Frederick Parker

Personal information
- Full name: Frederick Anthony Vivian Parker
- Born: 11 February 1913 Westminster, London, England
- Died: 26 May 1988 (aged 75) Plymouth, Devon, England
- Batting: Right-handed
- Bowling: Right-arm medium
- Relations: William Parker (father) Charles Farmer (father-in-law)

Domestic team information
- 1946: Hampshire
- 1949: Devon

Career statistics
| Competition | First-class |
| Matches | 5 |
| Runs scored | 147 |
| Batting average | 16.33 |
| 100s/50s | 1/– |
| Top score | 116 |
| Catches/stumpings | 2/– |
- Source: Cricinfo, 11 January 2010

= Frederick Parker (cricketer) =

English cricketer

Frederick Anthony Vivian Parker (11 February 1913 — 26 May 1988) was an English first-class cricketer and British Army officer.

The son of William Parker, he was born at Westminster in February 1913. He was educated at Winchester College, before attending the Royal Military College, Sandhurst. Parker was commissioned into the Rifle Brigade as a second lieutenant in February 1933, with promotion to lieutenant in February 1936. He served in the Second World War, during which he was promoted to captain in February 1941. Following the war, he made his debut in first-class cricket for Hampshire against the touring Indians at Southampton in 1946. In that same season, he made three first-class appearances for the Combined Services cricket team, prior to making a second appearance for Hampshire against Kent at Canterbury. In five first-class matches, Parker scored 147 runs at an average of 16.33; he made one century, a score of 116 for the Combined Services against Northamptonshire at Kettering.
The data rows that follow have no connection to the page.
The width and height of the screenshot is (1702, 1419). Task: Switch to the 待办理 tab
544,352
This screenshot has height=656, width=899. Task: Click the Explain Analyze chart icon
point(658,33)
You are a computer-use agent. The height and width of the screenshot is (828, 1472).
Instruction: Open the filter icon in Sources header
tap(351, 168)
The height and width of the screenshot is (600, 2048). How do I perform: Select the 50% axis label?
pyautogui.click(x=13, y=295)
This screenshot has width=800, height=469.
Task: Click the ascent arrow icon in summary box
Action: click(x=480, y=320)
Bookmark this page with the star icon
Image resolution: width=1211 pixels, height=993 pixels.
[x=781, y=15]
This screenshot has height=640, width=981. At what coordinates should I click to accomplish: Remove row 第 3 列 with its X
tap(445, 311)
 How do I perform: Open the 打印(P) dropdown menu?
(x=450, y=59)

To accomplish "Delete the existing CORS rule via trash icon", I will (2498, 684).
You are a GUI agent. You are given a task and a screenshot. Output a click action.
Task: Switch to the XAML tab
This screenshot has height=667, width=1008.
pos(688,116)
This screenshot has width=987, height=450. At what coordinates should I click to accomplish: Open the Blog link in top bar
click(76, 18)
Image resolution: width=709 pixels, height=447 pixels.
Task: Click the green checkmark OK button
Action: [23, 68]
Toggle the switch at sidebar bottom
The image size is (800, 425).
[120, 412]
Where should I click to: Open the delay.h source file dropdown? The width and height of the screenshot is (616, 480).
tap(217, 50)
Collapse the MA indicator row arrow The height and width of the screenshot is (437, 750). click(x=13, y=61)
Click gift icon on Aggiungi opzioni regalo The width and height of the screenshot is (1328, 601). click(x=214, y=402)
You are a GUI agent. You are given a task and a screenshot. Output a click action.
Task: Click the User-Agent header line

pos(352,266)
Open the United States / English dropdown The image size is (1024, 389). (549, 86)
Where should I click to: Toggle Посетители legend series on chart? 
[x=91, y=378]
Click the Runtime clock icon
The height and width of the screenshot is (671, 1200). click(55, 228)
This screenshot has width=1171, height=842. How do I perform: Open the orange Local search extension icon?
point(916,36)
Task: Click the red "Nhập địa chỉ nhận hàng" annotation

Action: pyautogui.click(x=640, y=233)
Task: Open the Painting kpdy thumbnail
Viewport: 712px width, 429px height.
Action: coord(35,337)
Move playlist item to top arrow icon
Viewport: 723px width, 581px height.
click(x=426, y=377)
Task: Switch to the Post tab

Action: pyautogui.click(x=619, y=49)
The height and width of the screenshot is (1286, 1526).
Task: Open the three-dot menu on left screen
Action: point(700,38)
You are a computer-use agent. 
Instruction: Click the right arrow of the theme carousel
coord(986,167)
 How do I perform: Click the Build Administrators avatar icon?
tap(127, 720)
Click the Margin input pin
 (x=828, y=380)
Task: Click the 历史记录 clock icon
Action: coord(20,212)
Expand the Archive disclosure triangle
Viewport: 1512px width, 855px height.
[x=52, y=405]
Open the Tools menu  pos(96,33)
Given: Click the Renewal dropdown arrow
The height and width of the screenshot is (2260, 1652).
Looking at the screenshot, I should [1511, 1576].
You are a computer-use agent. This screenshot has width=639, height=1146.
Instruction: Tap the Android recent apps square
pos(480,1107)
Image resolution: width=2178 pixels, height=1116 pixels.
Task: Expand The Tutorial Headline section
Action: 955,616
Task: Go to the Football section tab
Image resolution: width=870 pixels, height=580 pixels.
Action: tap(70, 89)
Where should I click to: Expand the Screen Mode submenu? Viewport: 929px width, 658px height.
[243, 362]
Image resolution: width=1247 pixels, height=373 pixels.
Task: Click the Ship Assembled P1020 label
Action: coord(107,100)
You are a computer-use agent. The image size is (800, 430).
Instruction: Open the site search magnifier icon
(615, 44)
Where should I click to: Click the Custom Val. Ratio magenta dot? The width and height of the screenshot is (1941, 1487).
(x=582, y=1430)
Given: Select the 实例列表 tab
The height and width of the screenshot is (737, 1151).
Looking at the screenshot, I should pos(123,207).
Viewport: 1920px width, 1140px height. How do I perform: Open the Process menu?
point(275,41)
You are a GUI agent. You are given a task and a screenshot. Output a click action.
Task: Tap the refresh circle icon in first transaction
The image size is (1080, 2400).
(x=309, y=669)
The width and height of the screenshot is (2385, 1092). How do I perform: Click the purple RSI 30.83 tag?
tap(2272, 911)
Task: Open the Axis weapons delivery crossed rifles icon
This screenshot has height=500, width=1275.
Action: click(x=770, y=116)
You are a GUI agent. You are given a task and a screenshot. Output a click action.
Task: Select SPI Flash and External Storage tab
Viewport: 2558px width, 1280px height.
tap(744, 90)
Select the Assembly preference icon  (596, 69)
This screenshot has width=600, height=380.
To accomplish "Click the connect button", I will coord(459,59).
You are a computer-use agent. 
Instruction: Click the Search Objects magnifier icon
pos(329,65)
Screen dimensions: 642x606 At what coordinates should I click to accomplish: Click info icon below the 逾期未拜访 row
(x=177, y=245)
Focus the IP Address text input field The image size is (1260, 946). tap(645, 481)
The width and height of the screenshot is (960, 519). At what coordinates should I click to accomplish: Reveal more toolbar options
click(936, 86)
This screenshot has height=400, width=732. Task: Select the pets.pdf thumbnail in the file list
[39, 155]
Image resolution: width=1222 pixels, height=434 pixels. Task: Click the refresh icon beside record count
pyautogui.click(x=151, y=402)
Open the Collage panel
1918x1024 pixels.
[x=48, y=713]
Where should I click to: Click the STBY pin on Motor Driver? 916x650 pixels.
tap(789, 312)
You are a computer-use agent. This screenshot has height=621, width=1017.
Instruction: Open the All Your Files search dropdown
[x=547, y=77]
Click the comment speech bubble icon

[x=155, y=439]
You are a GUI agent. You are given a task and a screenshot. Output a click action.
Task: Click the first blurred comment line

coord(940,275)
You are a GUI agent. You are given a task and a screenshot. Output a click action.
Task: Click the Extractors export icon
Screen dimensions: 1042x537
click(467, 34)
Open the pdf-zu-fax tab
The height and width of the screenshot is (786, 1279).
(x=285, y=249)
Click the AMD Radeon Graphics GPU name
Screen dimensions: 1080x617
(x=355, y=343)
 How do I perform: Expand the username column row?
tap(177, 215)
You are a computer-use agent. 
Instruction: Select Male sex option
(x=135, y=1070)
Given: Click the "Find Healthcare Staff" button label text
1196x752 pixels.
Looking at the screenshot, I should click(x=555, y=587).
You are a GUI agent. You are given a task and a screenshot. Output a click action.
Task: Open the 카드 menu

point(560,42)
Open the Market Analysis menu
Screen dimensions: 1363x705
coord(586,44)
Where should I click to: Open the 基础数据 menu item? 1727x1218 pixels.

Parker was promoted to major in July 1946. In 1949, he played minor counties cricket for Devon, making two appearances in the Minor Counties Championship. Parker retired from active military service in May 1953 and ceased to belong to the Reserve of Officers in February 1963. He was appointed a deputy lieutenant for Devon in November 1964, and in the same year he was appointed a justice of the peace for Devon. Parker died at Plymouth in May 1988. He had been married to Pamela Mary Farmer since 1937; her father was the first-class cricketer Charles Farmer.